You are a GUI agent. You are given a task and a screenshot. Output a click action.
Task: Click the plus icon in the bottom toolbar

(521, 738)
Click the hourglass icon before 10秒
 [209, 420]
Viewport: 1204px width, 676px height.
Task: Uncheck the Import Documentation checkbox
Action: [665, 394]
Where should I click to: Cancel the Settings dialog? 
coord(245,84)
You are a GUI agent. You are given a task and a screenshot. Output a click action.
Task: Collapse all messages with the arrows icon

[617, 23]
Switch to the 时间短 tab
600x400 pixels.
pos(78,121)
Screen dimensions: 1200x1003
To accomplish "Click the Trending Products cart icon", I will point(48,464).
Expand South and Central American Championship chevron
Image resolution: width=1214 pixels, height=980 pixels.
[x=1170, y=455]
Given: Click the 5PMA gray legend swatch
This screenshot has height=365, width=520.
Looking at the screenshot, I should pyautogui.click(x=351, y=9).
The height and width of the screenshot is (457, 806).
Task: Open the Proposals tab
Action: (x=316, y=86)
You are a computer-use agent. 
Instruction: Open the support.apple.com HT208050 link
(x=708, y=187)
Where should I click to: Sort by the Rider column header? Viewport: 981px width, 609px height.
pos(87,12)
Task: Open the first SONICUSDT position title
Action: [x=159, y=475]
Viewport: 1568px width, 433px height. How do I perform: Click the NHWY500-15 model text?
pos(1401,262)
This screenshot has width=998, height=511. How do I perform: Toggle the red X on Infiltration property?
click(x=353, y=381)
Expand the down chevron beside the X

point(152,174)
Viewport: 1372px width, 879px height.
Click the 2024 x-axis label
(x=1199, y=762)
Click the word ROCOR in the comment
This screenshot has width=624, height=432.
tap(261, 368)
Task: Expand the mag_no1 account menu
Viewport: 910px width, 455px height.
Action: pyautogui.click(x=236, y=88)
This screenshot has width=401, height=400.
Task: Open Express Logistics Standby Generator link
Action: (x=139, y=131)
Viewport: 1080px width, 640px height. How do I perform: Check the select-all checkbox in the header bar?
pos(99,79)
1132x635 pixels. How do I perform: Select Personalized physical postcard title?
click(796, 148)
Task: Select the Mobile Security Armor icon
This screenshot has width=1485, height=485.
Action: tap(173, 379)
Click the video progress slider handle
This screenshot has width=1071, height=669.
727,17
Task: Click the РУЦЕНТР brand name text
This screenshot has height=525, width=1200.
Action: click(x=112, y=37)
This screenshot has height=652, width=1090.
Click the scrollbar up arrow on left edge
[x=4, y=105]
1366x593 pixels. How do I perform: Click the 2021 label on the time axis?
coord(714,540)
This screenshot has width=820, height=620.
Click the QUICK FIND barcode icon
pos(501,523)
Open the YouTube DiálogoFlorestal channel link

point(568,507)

WORK TO BE COMPLETED
The full listing above should be reproduced exactly.

ANSWER BOX
You are a GUI agent. You are given a task and a screenshot. Output a click action.
Task: Click the plus icon in the bottom toolbar

(521, 738)
Click the hourglass icon before 10秒
 [209, 420]
Viewport: 1204px width, 676px height.
Task: Uncheck the Import Documentation checkbox
Action: [665, 394]
Where should I click to: Cancel the Settings dialog? 
coord(245,84)
You are a GUI agent. You are given a task and a screenshot. Output a click action.
Task: Collapse all messages with the arrows icon

[617, 23]
Switch to the 时间短 tab
600x400 pixels.
pos(78,121)
Screen dimensions: 1200x1003
To accomplish "Click the Trending Products cart icon", I will point(48,464).
Expand South and Central American Championship chevron
Image resolution: width=1214 pixels, height=980 pixels.
[x=1170, y=455]
Given: Click the 5PMA gray legend swatch
This screenshot has height=365, width=520.
Looking at the screenshot, I should pyautogui.click(x=351, y=9).
The height and width of the screenshot is (457, 806).
Task: Open the Proposals tab
Action: (x=316, y=86)
You are a computer-use agent. 
Instruction: Open the support.apple.com HT208050 link
(x=708, y=187)
Where should I click to: Sort by the Rider column header? Viewport: 981px width, 609px height.
pos(87,12)
Task: Open the first SONICUSDT position title
Action: [x=159, y=475]
Viewport: 1568px width, 433px height. How do I perform: Click the NHWY500-15 model text?
pos(1401,262)
This screenshot has width=998, height=511. How do I perform: Toggle the red X on Infiltration property?
click(x=353, y=381)
Expand the down chevron beside the X

point(152,174)
Viewport: 1372px width, 879px height.
Click the 2024 x-axis label
(x=1199, y=762)
Click the word ROCOR in the comment
This screenshot has width=624, height=432.
tap(261, 368)
Task: Expand the mag_no1 account menu
Viewport: 910px width, 455px height.
Action: pyautogui.click(x=236, y=88)
This screenshot has width=401, height=400.
Task: Open Express Logistics Standby Generator link
Action: (x=139, y=131)
Viewport: 1080px width, 640px height. How do I perform: Check the select-all checkbox in the header bar?
pos(99,79)
1132x635 pixels. How do I perform: Select Personalized physical postcard title?
click(796, 148)
Task: Select the Mobile Security Armor icon
This screenshot has width=1485, height=485.
Action: tap(173, 379)
Click the video progress slider handle
This screenshot has width=1071, height=669.
727,17
Task: Click the РУЦЕНТР brand name text
This screenshot has height=525, width=1200.
Action: click(x=112, y=37)
This screenshot has height=652, width=1090.
Click the scrollbar up arrow on left edge
[x=4, y=105]
1366x593 pixels. How do I perform: Click the 2021 label on the time axis?
coord(714,540)
This screenshot has width=820, height=620.
Click the QUICK FIND barcode icon
pos(501,523)
Open the YouTube DiálogoFlorestal channel link

point(568,507)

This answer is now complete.